> _What this task involves_
Rewrite the items below with "Which spot should I click to" substituted for each occurrence of "Where should I click to". Leave everything else unchanged.

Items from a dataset
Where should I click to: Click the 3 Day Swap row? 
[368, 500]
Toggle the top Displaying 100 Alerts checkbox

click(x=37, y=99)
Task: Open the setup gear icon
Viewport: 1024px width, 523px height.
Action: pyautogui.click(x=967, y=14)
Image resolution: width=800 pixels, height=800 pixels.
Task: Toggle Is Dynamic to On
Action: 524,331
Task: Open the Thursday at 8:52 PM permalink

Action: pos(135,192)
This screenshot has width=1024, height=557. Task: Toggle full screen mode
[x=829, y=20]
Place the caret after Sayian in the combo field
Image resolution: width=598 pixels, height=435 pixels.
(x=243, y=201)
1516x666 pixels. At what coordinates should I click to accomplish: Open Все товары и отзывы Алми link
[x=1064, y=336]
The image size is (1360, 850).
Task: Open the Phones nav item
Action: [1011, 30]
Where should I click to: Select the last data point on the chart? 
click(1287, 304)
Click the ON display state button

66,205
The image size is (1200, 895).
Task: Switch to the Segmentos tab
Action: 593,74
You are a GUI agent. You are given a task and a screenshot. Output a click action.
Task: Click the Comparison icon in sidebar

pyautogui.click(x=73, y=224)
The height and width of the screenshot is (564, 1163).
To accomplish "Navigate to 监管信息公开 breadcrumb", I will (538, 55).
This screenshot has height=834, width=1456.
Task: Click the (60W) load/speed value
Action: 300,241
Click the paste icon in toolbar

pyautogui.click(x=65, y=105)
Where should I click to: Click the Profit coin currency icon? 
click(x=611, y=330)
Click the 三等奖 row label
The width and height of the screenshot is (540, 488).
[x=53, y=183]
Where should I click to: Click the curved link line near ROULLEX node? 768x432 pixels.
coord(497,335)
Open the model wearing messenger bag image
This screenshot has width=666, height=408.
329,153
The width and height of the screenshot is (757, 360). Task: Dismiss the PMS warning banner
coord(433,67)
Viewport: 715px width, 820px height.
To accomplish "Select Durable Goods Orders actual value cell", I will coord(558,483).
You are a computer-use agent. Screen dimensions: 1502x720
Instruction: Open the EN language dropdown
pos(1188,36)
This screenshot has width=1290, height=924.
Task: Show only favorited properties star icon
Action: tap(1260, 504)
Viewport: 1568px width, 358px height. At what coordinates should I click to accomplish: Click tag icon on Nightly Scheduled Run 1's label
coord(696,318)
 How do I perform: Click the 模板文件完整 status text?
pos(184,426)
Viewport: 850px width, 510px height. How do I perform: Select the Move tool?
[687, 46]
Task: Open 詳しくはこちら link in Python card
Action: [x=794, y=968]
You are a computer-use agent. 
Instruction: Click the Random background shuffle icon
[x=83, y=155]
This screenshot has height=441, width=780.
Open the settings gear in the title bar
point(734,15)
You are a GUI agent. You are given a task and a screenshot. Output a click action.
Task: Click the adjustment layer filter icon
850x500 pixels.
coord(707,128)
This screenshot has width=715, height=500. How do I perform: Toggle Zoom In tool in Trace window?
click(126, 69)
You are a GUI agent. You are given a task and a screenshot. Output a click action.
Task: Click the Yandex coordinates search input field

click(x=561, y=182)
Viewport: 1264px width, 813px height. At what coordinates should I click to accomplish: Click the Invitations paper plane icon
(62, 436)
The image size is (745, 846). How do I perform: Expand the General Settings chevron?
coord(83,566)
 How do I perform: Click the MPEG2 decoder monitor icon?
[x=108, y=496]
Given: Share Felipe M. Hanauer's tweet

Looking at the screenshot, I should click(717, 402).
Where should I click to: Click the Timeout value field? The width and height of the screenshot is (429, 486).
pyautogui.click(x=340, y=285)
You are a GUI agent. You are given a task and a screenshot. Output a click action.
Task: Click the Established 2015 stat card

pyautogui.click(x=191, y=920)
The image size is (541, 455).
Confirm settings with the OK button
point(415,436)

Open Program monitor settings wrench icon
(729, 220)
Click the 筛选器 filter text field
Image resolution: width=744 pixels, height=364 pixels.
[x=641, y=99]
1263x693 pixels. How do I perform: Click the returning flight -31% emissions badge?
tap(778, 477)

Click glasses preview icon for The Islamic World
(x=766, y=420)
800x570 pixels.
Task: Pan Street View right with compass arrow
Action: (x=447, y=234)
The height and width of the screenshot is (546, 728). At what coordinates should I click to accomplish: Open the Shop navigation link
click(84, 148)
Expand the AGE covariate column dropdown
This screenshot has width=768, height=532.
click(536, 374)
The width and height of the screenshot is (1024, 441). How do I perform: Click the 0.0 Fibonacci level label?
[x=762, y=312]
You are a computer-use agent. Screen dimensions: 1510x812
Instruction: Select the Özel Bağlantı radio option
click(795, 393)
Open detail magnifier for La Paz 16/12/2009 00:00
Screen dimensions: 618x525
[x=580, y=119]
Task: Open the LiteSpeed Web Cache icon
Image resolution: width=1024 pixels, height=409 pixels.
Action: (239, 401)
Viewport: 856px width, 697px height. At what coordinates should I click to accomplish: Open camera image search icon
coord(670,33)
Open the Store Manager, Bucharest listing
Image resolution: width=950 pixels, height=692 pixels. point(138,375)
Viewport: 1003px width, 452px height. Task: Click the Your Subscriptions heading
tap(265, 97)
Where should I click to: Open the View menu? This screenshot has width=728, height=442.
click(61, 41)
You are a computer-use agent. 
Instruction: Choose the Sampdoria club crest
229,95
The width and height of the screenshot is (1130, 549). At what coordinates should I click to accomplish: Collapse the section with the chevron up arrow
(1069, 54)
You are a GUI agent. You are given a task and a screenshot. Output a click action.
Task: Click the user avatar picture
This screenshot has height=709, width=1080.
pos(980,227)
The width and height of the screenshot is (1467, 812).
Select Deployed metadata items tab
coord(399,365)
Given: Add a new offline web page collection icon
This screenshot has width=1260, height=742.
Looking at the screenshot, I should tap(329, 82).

> _Response to the task_
Which spot should I click to: Click the 3 Day Swap row? 
[368, 500]
Toggle the top Displaying 100 Alerts checkbox

click(x=37, y=99)
Task: Open the setup gear icon
Viewport: 1024px width, 523px height.
Action: pyautogui.click(x=967, y=14)
Image resolution: width=800 pixels, height=800 pixels.
Task: Toggle Is Dynamic to On
Action: 524,331
Task: Open the Thursday at 8:52 PM permalink

Action: pos(135,192)
This screenshot has width=1024, height=557. Task: Toggle full screen mode
[x=829, y=20]
Place the caret after Sayian in the combo field
Image resolution: width=598 pixels, height=435 pixels.
(x=243, y=201)
1516x666 pixels. At what coordinates should I click to accomplish: Open Все товары и отзывы Алми link
[x=1064, y=336]
The image size is (1360, 850).
Task: Open the Phones nav item
Action: [1011, 30]
Which spot should I click to: Select the last data point on the chart? 
click(1287, 304)
Click the ON display state button

66,205
The image size is (1200, 895).
Task: Switch to the Segmentos tab
Action: 593,74
You are a GUI agent. You are given a task and a screenshot. Output a click action.
Task: Click the Comparison icon in sidebar

pyautogui.click(x=73, y=224)
The height and width of the screenshot is (564, 1163).
To accomplish "Navigate to 监管信息公开 breadcrumb", I will (538, 55).
This screenshot has height=834, width=1456.
Task: Click the (60W) load/speed value
Action: 300,241
Click the paste icon in toolbar

pyautogui.click(x=65, y=105)
Which spot should I click to: Click the Profit coin currency icon? 
click(x=611, y=330)
Click the 三等奖 row label
The width and height of the screenshot is (540, 488).
[x=53, y=183]
Which spot should I click to: Click the curved link line near ROULLEX node? 768x432 pixels.
coord(497,335)
Open the model wearing messenger bag image
This screenshot has width=666, height=408.
329,153
The width and height of the screenshot is (757, 360). Task: Dismiss the PMS warning banner
coord(433,67)
Viewport: 715px width, 820px height.
To accomplish "Select Durable Goods Orders actual value cell", I will coord(558,483).
You are a computer-use agent. Screen dimensions: 1502x720
Instruction: Open the EN language dropdown
pos(1188,36)
This screenshot has width=1290, height=924.
Task: Show only favorited properties star icon
Action: tap(1260, 504)
Viewport: 1568px width, 358px height. At what coordinates should I click to accomplish: Click tag icon on Nightly Scheduled Run 1's label
coord(696,318)
 How do I perform: Click the 模板文件完整 status text?
pos(184,426)
Viewport: 850px width, 510px height. How do I perform: Select the Move tool?
[687, 46]
Task: Open 詳しくはこちら link in Python card
Action: [x=794, y=968]
You are a computer-use agent. 
Instruction: Click the Random background shuffle icon
[x=83, y=155]
This screenshot has height=441, width=780.
Open the settings gear in the title bar
point(734,15)
You are a GUI agent. You are given a task and a screenshot. Output a click action.
Task: Click the adjustment layer filter icon
850x500 pixels.
coord(707,128)
This screenshot has width=715, height=500. How do I perform: Toggle Zoom In tool in Trace window?
click(126, 69)
You are a GUI agent. You are given a task and a screenshot. Output a click action.
Task: Click the Yandex coordinates search input field

click(x=561, y=182)
Viewport: 1264px width, 813px height. At what coordinates should I click to accomplish: Click the Invitations paper plane icon
(62, 436)
The image size is (745, 846). How do I perform: Expand the General Settings chevron?
coord(83,566)
 How do I perform: Click the MPEG2 decoder monitor icon?
[x=108, y=496]
Given: Share Felipe M. Hanauer's tweet

Looking at the screenshot, I should click(717, 402).
Which spot should I click to: Click the Timeout value field? The width and height of the screenshot is (429, 486).
pyautogui.click(x=340, y=285)
You are a GUI agent. You are given a task and a screenshot. Output a click action.
Task: Click the Established 2015 stat card

pyautogui.click(x=191, y=920)
The image size is (541, 455).
Confirm settings with the OK button
point(415,436)

Open Program monitor settings wrench icon
(729, 220)
Click the 筛选器 filter text field
Image resolution: width=744 pixels, height=364 pixels.
[x=641, y=99]
1263x693 pixels. How do I perform: Click the returning flight -31% emissions badge?
tap(778, 477)

Click glasses preview icon for The Islamic World
(x=766, y=420)
800x570 pixels.
Task: Pan Street View right with compass arrow
Action: (x=447, y=234)
The height and width of the screenshot is (546, 728). At what coordinates should I click to accomplish: Open the Shop navigation link
click(84, 148)
Expand the AGE covariate column dropdown
This screenshot has width=768, height=532.
click(536, 374)
The width and height of the screenshot is (1024, 441). How do I perform: Click the 0.0 Fibonacci level label?
[x=762, y=312]
You are a computer-use agent. Screen dimensions: 1510x812
Instruction: Select the Özel Bağlantı radio option
click(795, 393)
Open detail magnifier for La Paz 16/12/2009 00:00
Screen dimensions: 618x525
[x=580, y=119]
Task: Open the LiteSpeed Web Cache icon
Image resolution: width=1024 pixels, height=409 pixels.
Action: (239, 401)
Viewport: 856px width, 697px height. At what coordinates should I click to accomplish: Open camera image search icon
coord(670,33)
Open the Store Manager, Bucharest listing
Image resolution: width=950 pixels, height=692 pixels. point(138,375)
Viewport: 1003px width, 452px height. Task: Click the Your Subscriptions heading
tap(265, 97)
Which spot should I click to: Open the View menu? This screenshot has width=728, height=442.
click(61, 41)
You are a computer-use agent. 
Instruction: Choose the Sampdoria club crest
229,95
The width and height of the screenshot is (1130, 549). At what coordinates should I click to accomplish: Collapse the section with the chevron up arrow
(1069, 54)
You are a GUI agent. You are given a task and a screenshot. Output a click action.
Task: Click the user avatar picture
This screenshot has height=709, width=1080.
pos(980,227)
The width and height of the screenshot is (1467, 812).
Select Deployed metadata items tab
coord(399,365)
Given: Add a new offline web page collection icon
This screenshot has width=1260, height=742.
Looking at the screenshot, I should tap(329, 82).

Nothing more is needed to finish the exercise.